The reduction in the patient’s IOP to an acceptable range had profound effects on her vision and ocular anatomy. Her myopia was significantly reduced and the optic discs demonstrated reversal of cupping. This latter finding is common in congenital glaucoma and differentiates it from the adult glaucomas. As her vision improved the nystagmus and AHP decreased.

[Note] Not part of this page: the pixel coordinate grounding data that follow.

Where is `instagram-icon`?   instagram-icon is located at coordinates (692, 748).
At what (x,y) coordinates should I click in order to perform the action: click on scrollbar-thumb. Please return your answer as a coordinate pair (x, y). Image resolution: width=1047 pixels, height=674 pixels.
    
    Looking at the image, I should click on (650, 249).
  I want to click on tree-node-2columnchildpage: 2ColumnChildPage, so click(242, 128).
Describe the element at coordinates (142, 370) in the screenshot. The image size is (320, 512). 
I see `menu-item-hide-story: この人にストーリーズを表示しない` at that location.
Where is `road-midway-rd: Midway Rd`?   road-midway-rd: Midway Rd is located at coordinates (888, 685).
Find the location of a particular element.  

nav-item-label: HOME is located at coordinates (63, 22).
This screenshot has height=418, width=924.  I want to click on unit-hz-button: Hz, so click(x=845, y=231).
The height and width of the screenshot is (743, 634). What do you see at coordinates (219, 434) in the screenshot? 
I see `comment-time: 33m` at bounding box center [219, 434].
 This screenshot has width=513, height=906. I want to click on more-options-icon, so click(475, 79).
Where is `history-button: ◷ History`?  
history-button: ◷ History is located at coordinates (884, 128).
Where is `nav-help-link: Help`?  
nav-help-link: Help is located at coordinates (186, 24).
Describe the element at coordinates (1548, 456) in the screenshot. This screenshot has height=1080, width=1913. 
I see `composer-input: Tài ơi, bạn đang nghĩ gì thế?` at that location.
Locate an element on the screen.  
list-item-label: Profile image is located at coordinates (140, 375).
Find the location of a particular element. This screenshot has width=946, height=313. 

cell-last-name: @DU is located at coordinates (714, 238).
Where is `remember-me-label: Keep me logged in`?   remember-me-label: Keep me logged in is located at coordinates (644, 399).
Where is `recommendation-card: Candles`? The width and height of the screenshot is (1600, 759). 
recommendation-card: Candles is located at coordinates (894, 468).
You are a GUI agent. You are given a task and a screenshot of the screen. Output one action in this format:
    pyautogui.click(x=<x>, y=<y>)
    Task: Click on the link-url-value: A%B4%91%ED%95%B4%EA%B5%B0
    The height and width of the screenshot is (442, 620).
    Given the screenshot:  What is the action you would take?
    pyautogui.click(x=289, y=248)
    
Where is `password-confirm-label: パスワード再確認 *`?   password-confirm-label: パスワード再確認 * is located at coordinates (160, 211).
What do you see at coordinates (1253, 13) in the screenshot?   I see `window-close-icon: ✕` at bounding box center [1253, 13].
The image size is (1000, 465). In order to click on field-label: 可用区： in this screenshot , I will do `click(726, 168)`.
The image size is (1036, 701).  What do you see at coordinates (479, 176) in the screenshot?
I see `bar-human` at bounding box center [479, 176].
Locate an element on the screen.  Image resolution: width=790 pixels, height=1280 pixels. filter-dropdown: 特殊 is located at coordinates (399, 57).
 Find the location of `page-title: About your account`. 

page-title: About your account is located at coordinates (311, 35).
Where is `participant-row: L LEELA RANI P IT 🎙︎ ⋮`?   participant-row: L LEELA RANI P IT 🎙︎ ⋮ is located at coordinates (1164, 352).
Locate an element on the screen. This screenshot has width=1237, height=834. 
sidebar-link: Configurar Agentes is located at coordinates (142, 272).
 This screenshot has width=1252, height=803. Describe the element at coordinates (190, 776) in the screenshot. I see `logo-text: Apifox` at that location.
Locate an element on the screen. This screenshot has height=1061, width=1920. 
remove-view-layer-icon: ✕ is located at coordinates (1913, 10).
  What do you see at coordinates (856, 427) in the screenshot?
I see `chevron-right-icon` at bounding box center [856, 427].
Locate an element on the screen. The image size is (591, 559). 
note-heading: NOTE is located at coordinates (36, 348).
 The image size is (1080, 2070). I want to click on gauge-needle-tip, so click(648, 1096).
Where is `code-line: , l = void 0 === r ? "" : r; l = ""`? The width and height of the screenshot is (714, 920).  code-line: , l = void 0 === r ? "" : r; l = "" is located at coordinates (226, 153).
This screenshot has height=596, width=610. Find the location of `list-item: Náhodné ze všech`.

The development of INS in this patient is a result of poor ocular motor calibration due to associated glaucomatous sensory system deficits (optic neuropathy, myopia, corneal irregularities and strabismus).
INS is the most predominant type of ocular oscillation associated with visual deprivation.2,4,8 Although the exact etiology of INS is unknown, it likely caused by abnormal communication between the developing sensory and motor systems leading to a defect of ocular motor calibration. Patients with INS typically present with a horizontal nystagmus characterized by a slow and fast phase that increases in intensity with fixation and decreases with sleep, inattention or convergence. The oscillations change direction about a neutral position and a null point in eccentric gaze manifests as an AHP.9 Diagnosis is confirmed by oculography that demonstrates waveforms having slow phases that display an increasing velocity exponential curve associated with periods of foveation. AHP is strongly associated with INS.9 Treatment of AHP due to an eccentric gaze null zone associated with INS is directed towards returning the head to a more normal position and decreasing the intensity of the oscillation. In this case, treatment of the glaucoma, myopia and strabismus improved vision and resulted in a decrease in the nystagmus and the AHP. Recognition of congenital glaucoma in this patient who presented with new-onset nystagmus and AHP was essential in preventing eventual blindness.